Gold Coast shopgirls are dismayed to learn that one of the few remaining charming Oak Street retail walk-ups is going to become yet another glass block Apple Store wannabe.
Next week, the Chicago Plan Commission will consider an application to demolish 113 East Oak Street and replace the greystone with a new two-story retail building that maximizes floor space at the expense of the once-fashionable street’s collective aesthetic.
One Thirteen once housed a Kate Spade store, back before the late Mrs. Spade sold her name and brand to a low-end retail conglomerate. The building then became the home to several faux-lux brands as Oak Street skidded from the center of Chicago’s upper crust shopping into a wing of the generic could-be-anywhere-in-America shopping mall known as North Michigan Avenue.
The proposed replacement is a 5,050-square-foot retail building 44 feet tall, and square as a North Shore debutante’s dental work. It was designed by Ware Malcolmb, outside Los Angeles.

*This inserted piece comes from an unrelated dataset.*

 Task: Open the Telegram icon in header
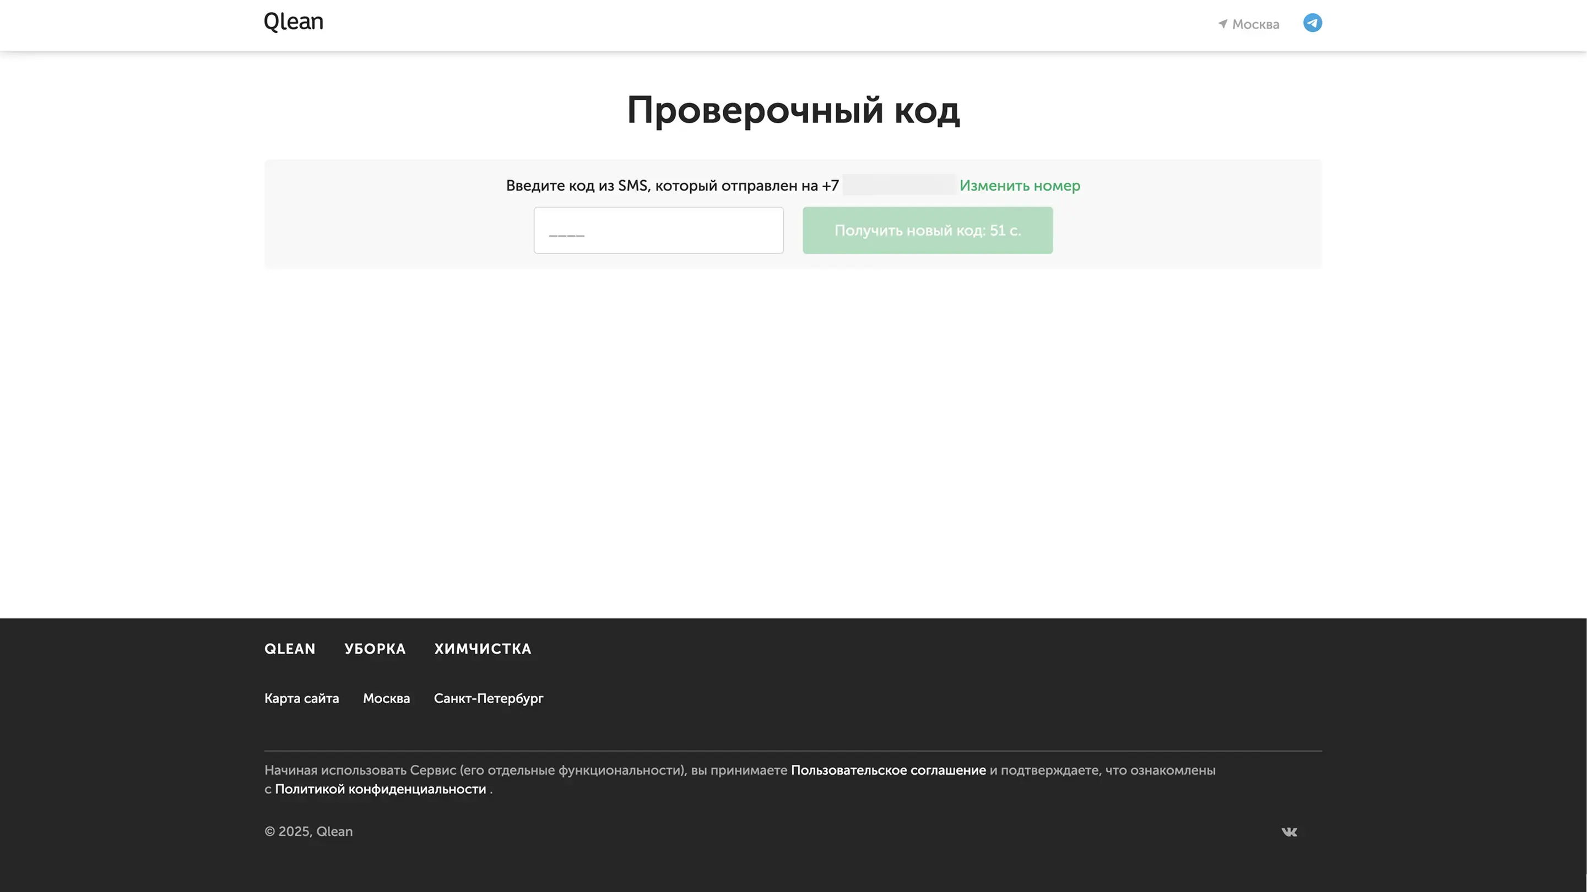tap(1312, 23)
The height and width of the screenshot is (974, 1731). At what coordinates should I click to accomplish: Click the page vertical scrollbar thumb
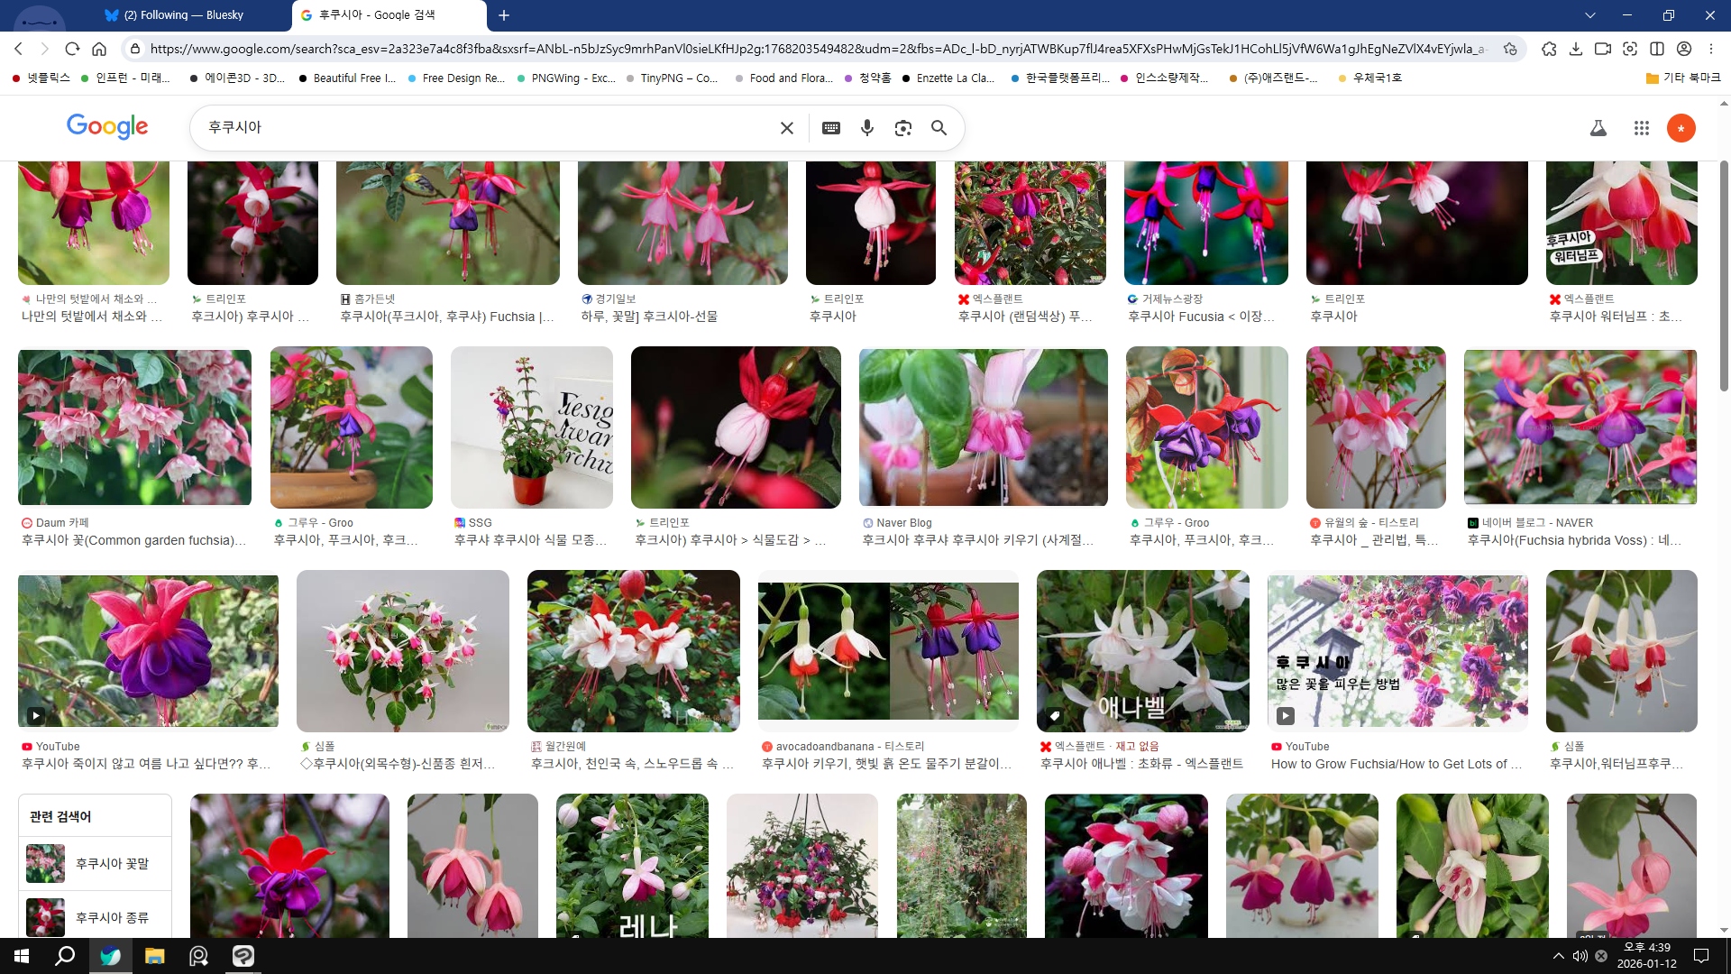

Though Ware Malcolmb describes this building as “bring[ing] its corner up to par with the modern luxury of the rest of its high-design neighbors,” we can’t help but disagree. This design might seem at home in a mid-rate Los Angeles strip mall, or in the middle of a row of storefronts at the Mall of America, but it is certainly not up to Chicago standards. It is claimed to have a “hint of Chicago’s history,” but you’ll need a magnifying glass and Nancy Drew to find it. Unless the “history” you’re looking for is the recent history of demolishing Chicago’s greystones and replacing them with generic cubes of commerce.